Cybercriminals decided to shift their tactics as well, targeting remote workers with a wave of phishing scams and breach attempts.
With some major multinational organizations planning to implement working models that incorporate a remote element in varying degrees, it has become apparent that the future of work will be one defined by increased flexibility.
For most organizations, that means a continued effort to secure their networks, with new considerations for securing cloud-based systems and integrated networks.
We asked three IEEE Impact Creators, each a cybersecurity expert, a simple question:
If there was one piece of technology you could implement to improve the security of a remote workforce, what would it be?
Their answers provide a fascinating look at the technologies of the future, and the state of the world today.
Federated Learning: Enterprise security systems rely on artificial intelligence to detect behavioral anomalies and intrusions on a network. When more data is available, the system is better. But sometimes, the various components of a network don’t want to share data for privacy reasons. There is a lot of data on a mobile device, for example, but sharing that information could be detrimental to the owner of the device. Larger organizations might not want to share data with smaller organizations, because the risk of data loss outweighs the security benefits. Federated learning is a decentralized machine learning technology that allows multiple entities (which can include businesses, nodes on a network, or mobile devices) to contribute to a machine learning model without sharing or exchanging data. Federated learning systems can also use blockchain as a means of sharing information.

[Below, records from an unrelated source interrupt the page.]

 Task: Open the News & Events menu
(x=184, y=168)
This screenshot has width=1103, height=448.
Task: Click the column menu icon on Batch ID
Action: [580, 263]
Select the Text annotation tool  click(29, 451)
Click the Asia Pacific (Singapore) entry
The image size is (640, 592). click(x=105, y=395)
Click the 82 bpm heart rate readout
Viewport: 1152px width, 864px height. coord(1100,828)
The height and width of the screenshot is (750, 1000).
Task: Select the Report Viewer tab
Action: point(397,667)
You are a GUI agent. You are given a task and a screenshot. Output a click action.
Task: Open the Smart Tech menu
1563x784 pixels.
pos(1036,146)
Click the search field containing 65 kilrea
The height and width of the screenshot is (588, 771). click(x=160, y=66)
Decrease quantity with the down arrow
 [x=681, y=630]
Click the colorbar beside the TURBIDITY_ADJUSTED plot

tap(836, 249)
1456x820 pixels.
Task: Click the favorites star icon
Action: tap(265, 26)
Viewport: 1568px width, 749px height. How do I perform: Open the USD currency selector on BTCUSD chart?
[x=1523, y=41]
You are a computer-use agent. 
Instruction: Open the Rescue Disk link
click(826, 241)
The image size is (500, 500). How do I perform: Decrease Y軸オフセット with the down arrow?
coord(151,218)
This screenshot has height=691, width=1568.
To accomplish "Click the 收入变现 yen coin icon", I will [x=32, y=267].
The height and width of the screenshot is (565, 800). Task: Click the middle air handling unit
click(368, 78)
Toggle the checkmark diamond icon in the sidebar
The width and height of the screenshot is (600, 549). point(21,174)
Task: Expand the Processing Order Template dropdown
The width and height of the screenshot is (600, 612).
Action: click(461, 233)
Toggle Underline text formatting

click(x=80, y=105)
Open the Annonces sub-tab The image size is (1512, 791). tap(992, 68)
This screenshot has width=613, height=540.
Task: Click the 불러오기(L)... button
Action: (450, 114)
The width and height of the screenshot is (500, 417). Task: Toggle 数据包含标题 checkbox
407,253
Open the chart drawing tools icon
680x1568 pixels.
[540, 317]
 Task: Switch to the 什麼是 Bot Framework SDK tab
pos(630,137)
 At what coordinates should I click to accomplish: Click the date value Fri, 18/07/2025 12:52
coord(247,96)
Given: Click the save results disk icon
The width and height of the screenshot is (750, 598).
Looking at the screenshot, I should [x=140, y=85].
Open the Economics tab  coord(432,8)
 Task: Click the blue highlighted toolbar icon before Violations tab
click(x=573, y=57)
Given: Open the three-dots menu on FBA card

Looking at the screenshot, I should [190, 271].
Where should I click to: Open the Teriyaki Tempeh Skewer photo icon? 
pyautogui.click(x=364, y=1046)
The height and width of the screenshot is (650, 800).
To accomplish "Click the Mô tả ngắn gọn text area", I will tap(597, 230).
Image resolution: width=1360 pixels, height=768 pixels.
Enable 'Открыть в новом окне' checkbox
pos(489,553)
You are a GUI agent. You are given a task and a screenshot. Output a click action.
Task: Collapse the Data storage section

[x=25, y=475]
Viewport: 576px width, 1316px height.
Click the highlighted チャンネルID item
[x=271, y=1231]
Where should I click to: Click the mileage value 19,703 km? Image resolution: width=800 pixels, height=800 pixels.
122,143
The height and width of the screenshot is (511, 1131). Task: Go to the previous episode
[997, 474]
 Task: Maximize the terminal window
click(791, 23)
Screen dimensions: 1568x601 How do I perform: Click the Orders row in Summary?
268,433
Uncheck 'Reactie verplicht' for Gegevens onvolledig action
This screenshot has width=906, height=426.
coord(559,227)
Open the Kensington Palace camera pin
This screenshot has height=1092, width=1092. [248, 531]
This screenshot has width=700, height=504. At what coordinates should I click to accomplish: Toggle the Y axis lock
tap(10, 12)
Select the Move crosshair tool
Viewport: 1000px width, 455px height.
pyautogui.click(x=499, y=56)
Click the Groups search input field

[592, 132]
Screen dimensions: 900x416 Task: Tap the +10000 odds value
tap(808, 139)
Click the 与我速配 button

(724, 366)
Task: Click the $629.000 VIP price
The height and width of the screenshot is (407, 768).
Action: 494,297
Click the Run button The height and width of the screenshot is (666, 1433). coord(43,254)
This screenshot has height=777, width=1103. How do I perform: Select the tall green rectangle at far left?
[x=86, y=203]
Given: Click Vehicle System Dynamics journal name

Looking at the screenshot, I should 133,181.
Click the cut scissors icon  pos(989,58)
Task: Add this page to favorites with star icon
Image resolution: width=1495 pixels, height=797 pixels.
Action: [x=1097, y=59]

“More system protection policies and edge intelligence-based calculation modes are vital for data security. Data is always intercepted during transmission from the perceptual side to the service side. The design of edge servers and the development of federated learning can greatly perfect the protection schemes of the infrastructure for daily life.” — IEEE Senior Member Guangjie Han
Better Bring Your Own Device (BYOD) Policies: For a variety of reasons, like personal preference or situational need, people often use their own laptops and their own phones for work. In fact, it’s hard to stop them. But these devices may have less security than their corporate counterparts. The solution is a set of policies that allow systems administrators to selectively wipe application data from an employee-provided device to remove sensitive company information from a personal device. These policies come in handy in the event an employee’s phone is lost or stolen, or if an employee separates from a company.
“I would recommend system administrators use BYOD programs which can let administrators do selective wipes of devices and clean App data without wiping the entire device. Additionally, when a full wipe is needed, the policy can force an SD card wipe along with the internal storage of the device if necessary.” — IEEE Senior Member Kevin Curran
Endpoint data loss prevention: This technology monitors end-point devices (like company smartphones and laptops) to determine when sensitive or high-value data is used or shared. It’s a vital tool to prevent insider thefts of intellectual property.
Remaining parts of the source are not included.